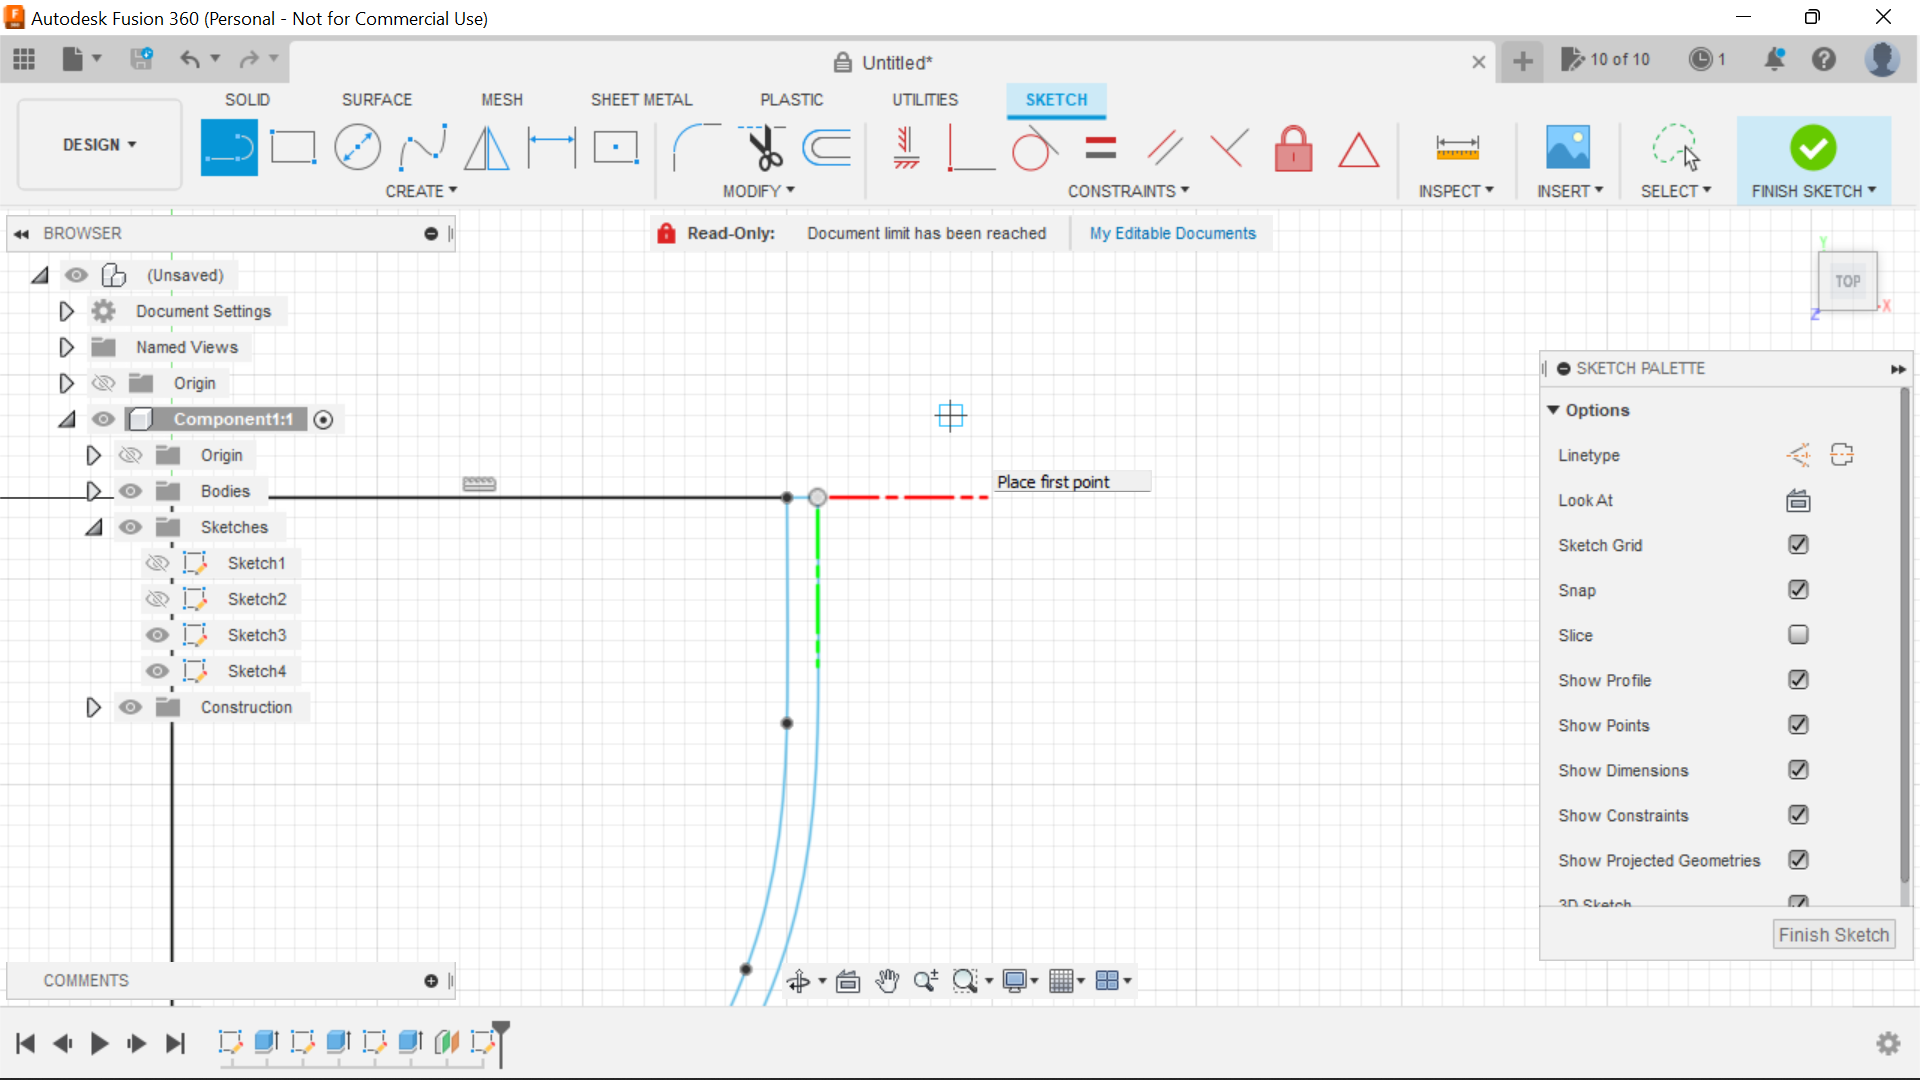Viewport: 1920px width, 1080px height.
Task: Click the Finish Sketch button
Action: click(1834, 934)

* * *

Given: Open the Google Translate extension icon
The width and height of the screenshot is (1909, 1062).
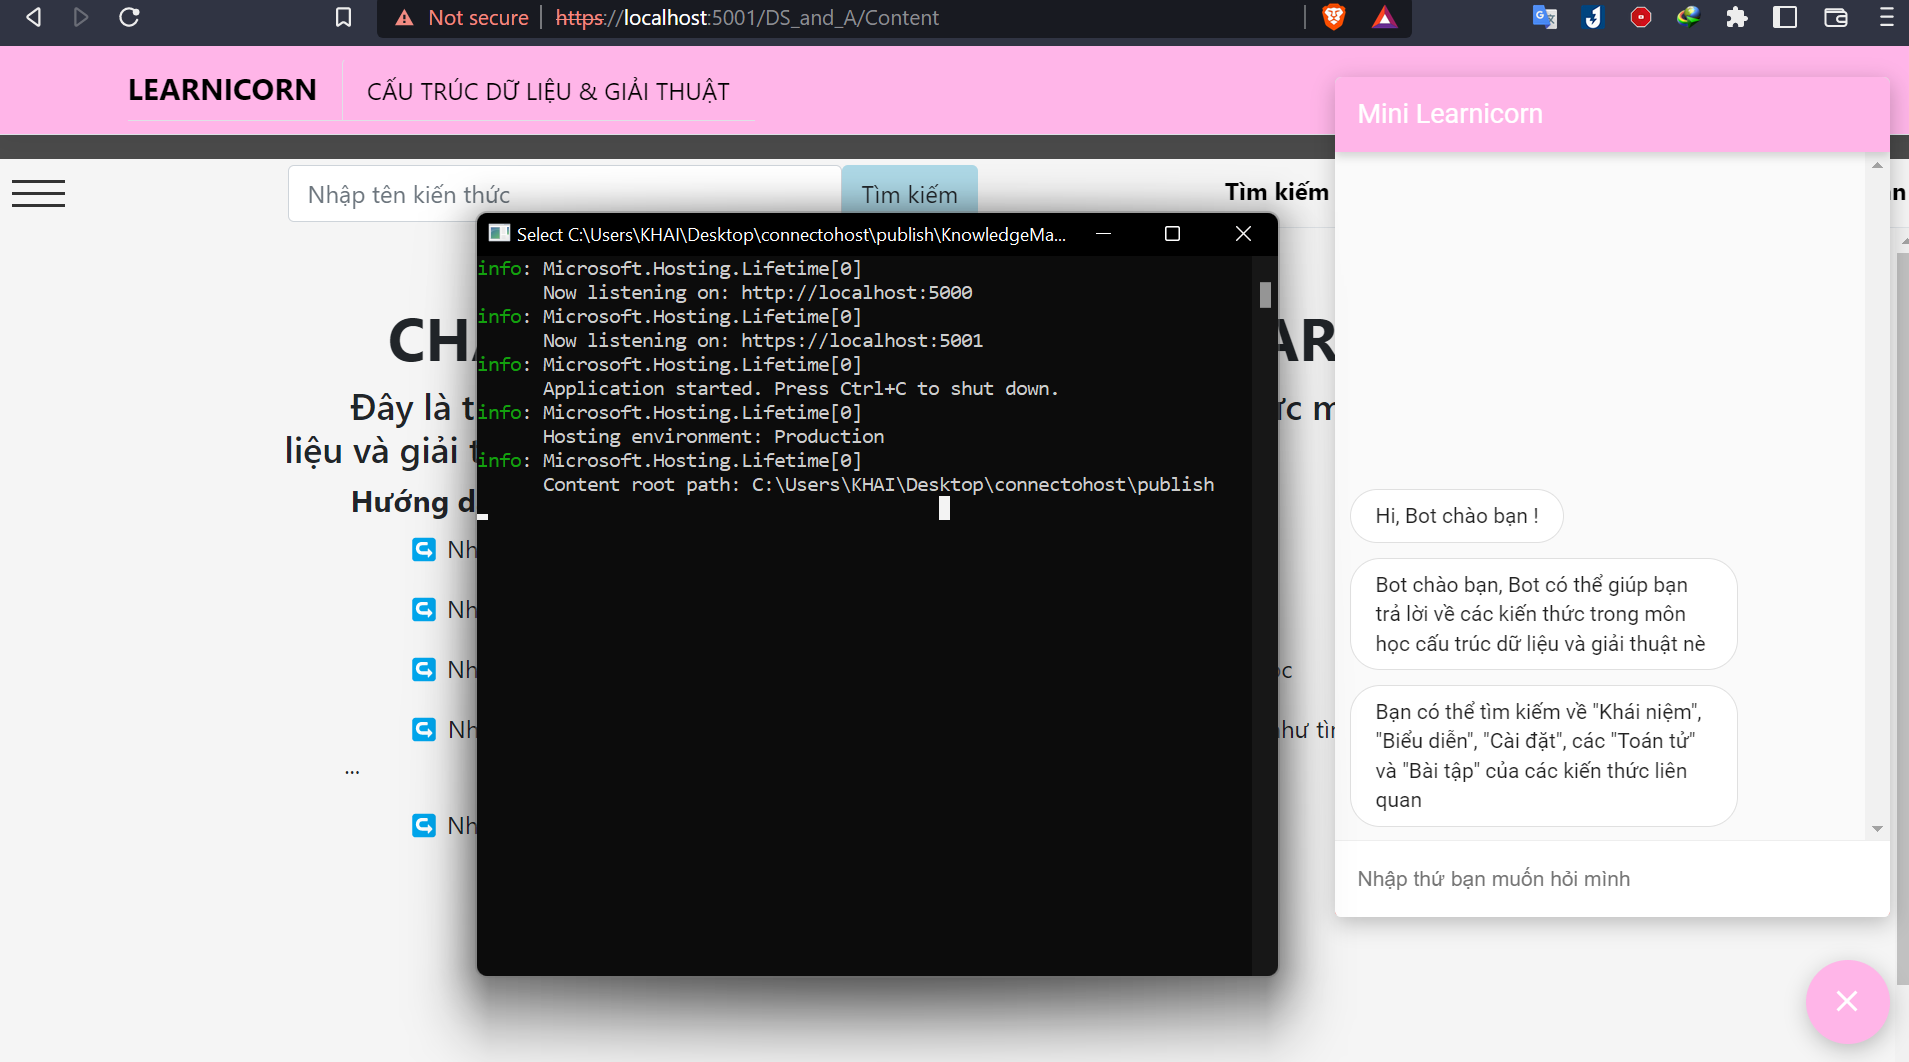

* * *

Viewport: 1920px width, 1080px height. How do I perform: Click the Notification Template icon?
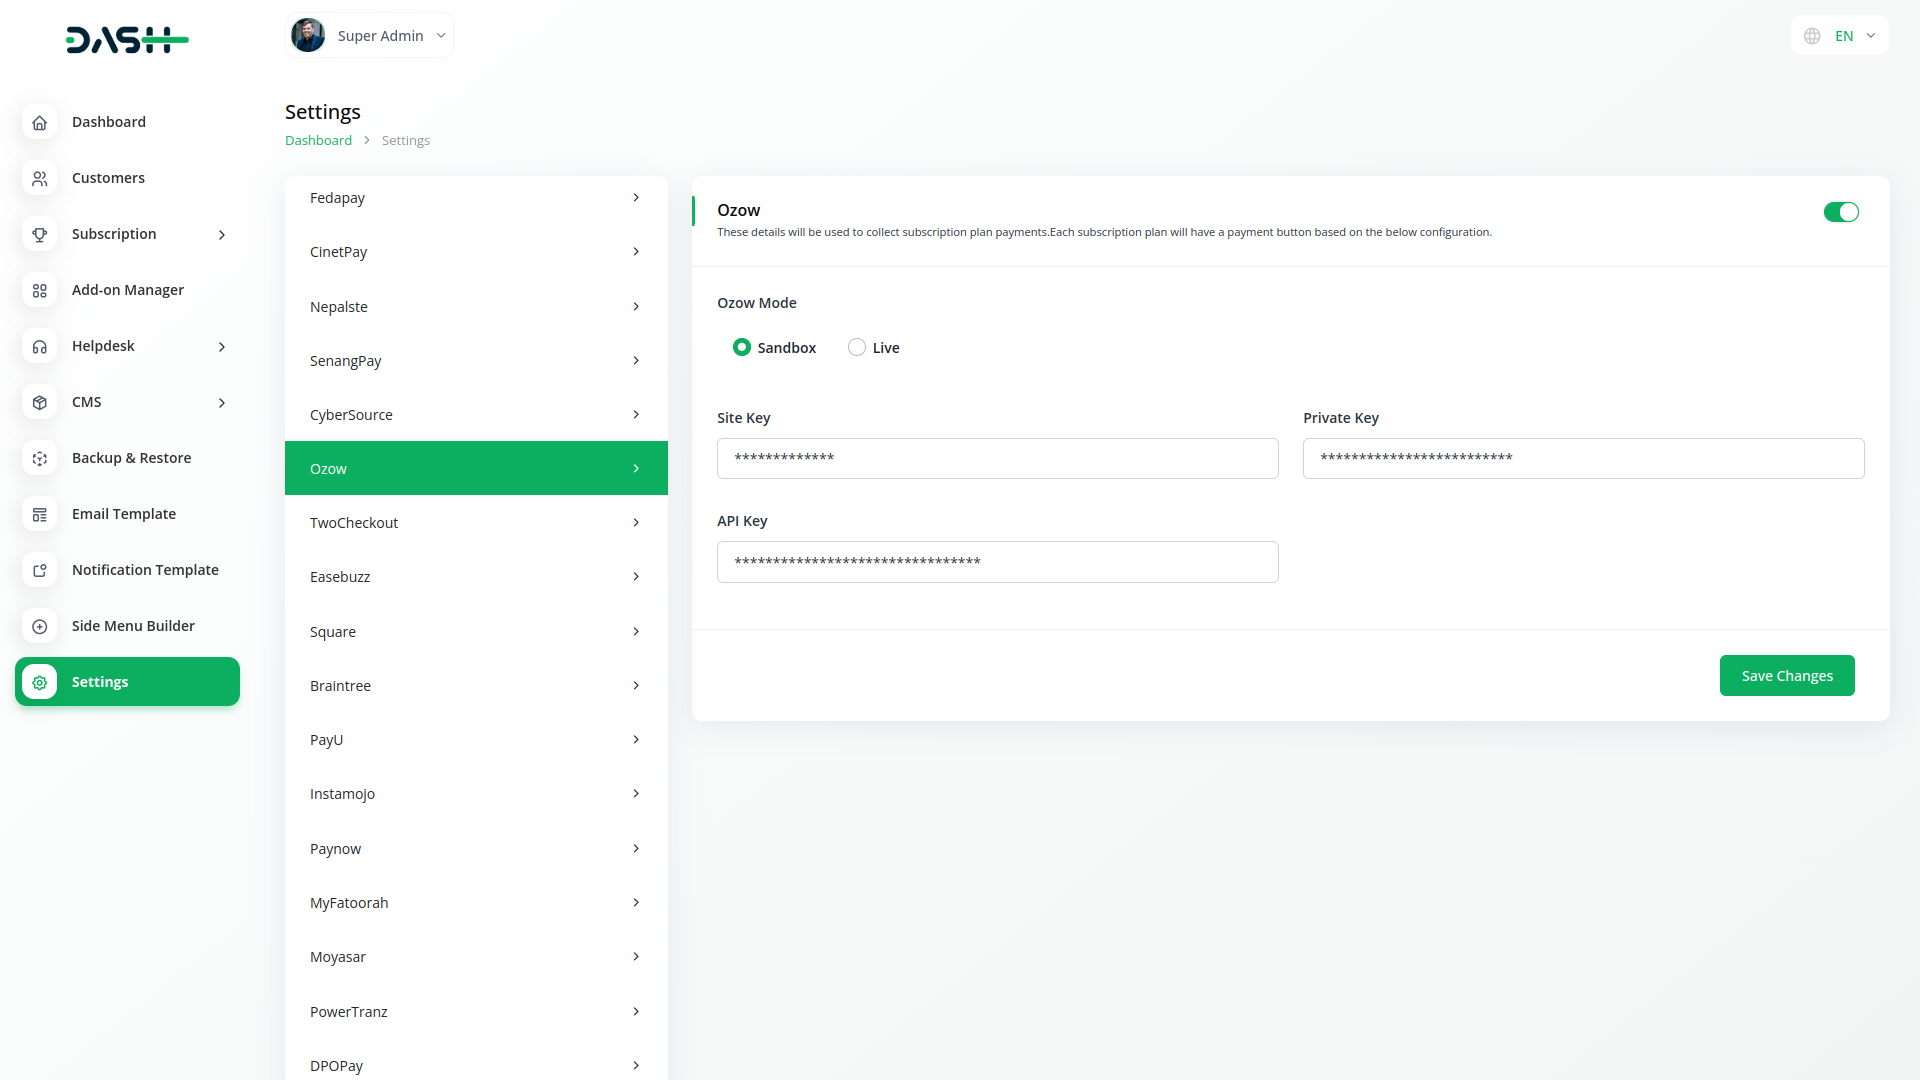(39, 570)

* * *

» Prompt:
Above are the records. Copy the lines beginning at the one that has "Given: Open the" and ending with the one that has "The width and", unchanged.

» Written solution:
Given: Open the Google Translate extension icon
The width and height of the screenshot is (1909, 1062).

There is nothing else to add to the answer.